-- Begin --
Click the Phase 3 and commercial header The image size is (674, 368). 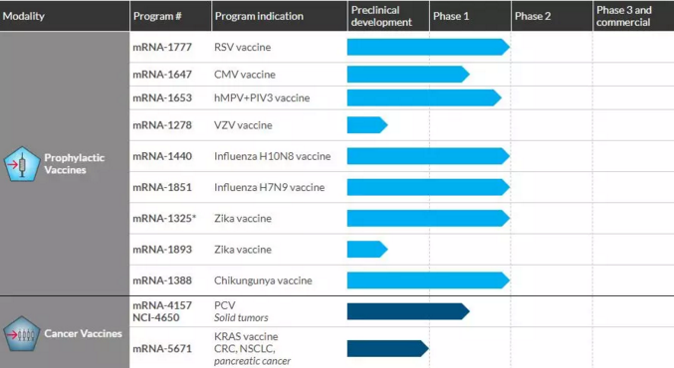click(x=623, y=16)
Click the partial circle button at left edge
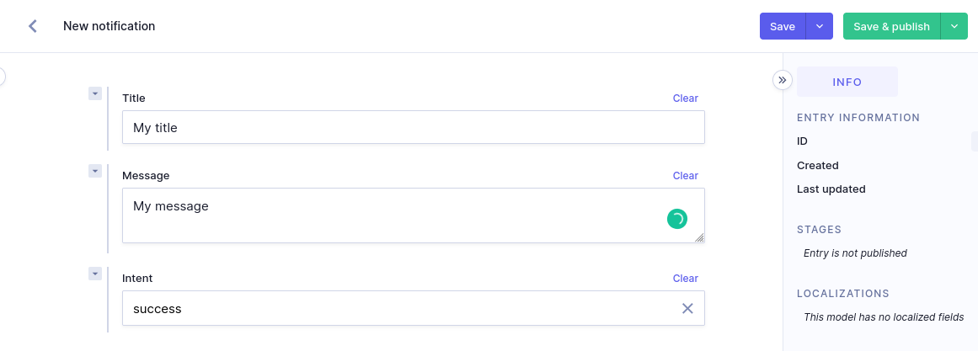 (2, 77)
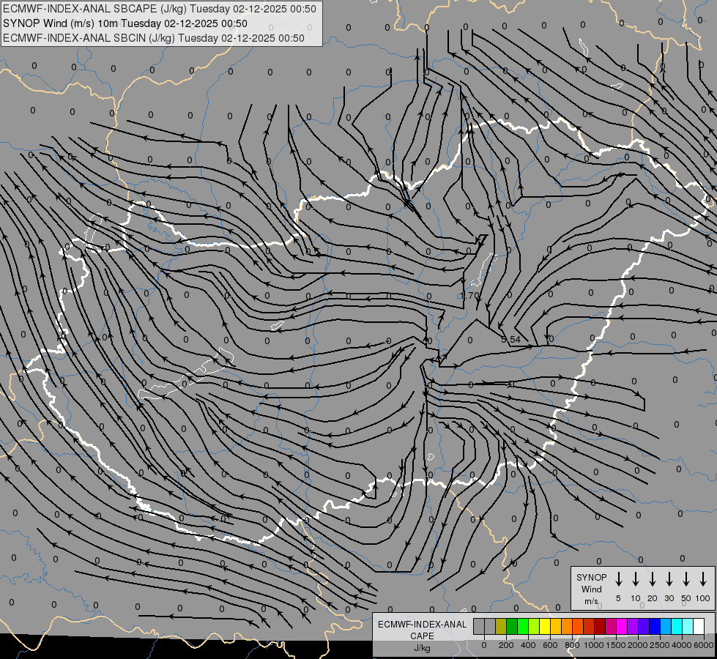
Task: Click the 5 m/s wind arrow in legend
Action: coord(618,579)
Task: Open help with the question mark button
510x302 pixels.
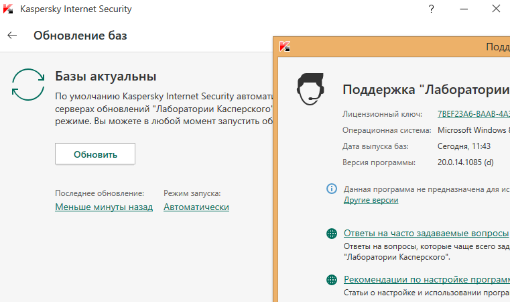Action: pos(431,9)
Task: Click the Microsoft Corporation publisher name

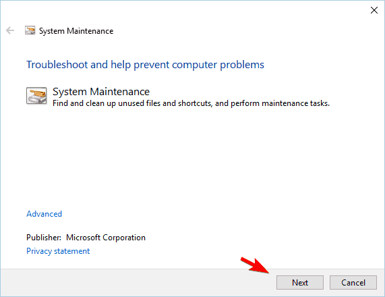Action: click(106, 238)
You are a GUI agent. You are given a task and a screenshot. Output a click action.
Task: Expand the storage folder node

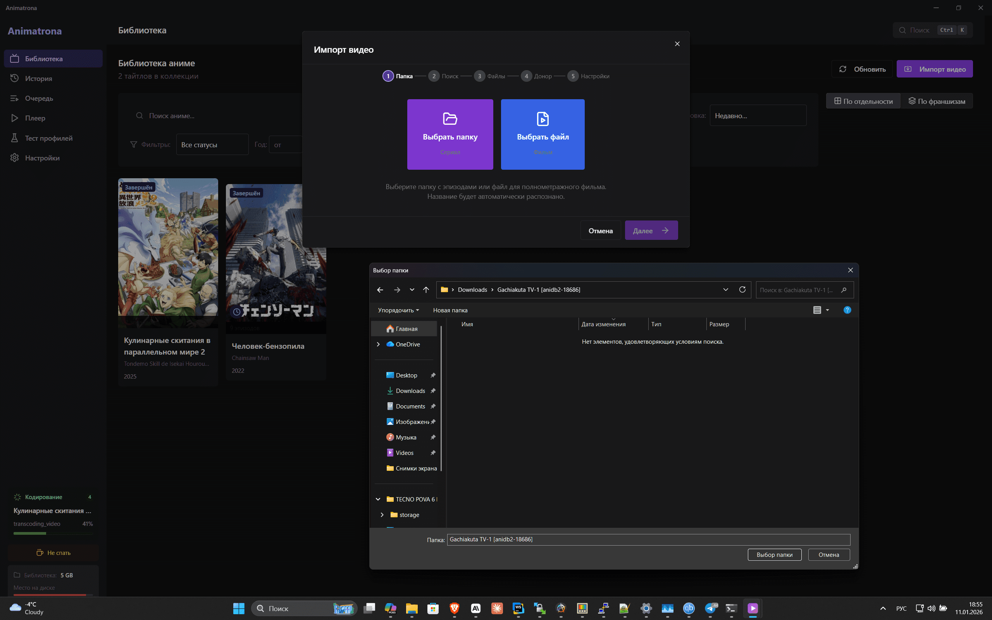pyautogui.click(x=382, y=515)
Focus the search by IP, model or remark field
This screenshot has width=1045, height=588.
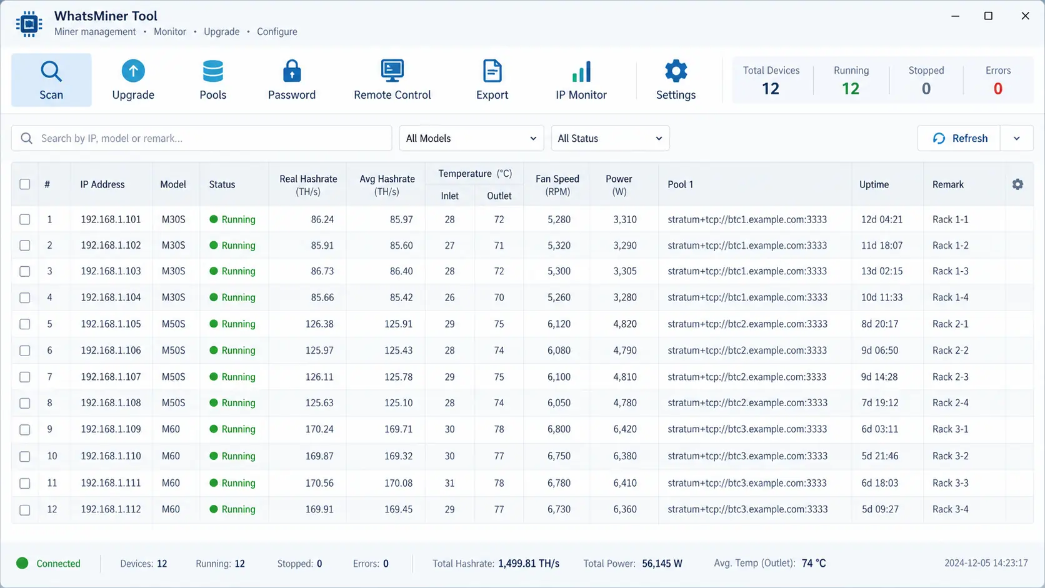pos(201,138)
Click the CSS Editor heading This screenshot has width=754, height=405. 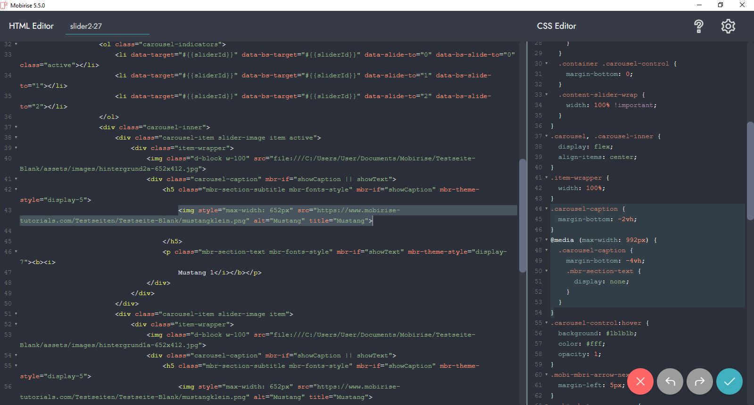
-- End --
### The problem
Turn the lines from the one containing "You are a GUI" through the end of the records, both included, into a JSON list of strings with one string per line. Skip blank lines and leave out the pictures.

### Output for this task
[
  "You are a GUI agent. You are given a task and a screenshot. Output a click action.",
  "Task: Expand the storage folder node",
  "pyautogui.click(x=382, y=515)",
  "Focus the search by IP, model or remark field",
  "This screenshot has width=1045, height=588.",
  "pos(201,138)",
  "Click the CSS Editor heading This screenshot has width=754, height=405. "
]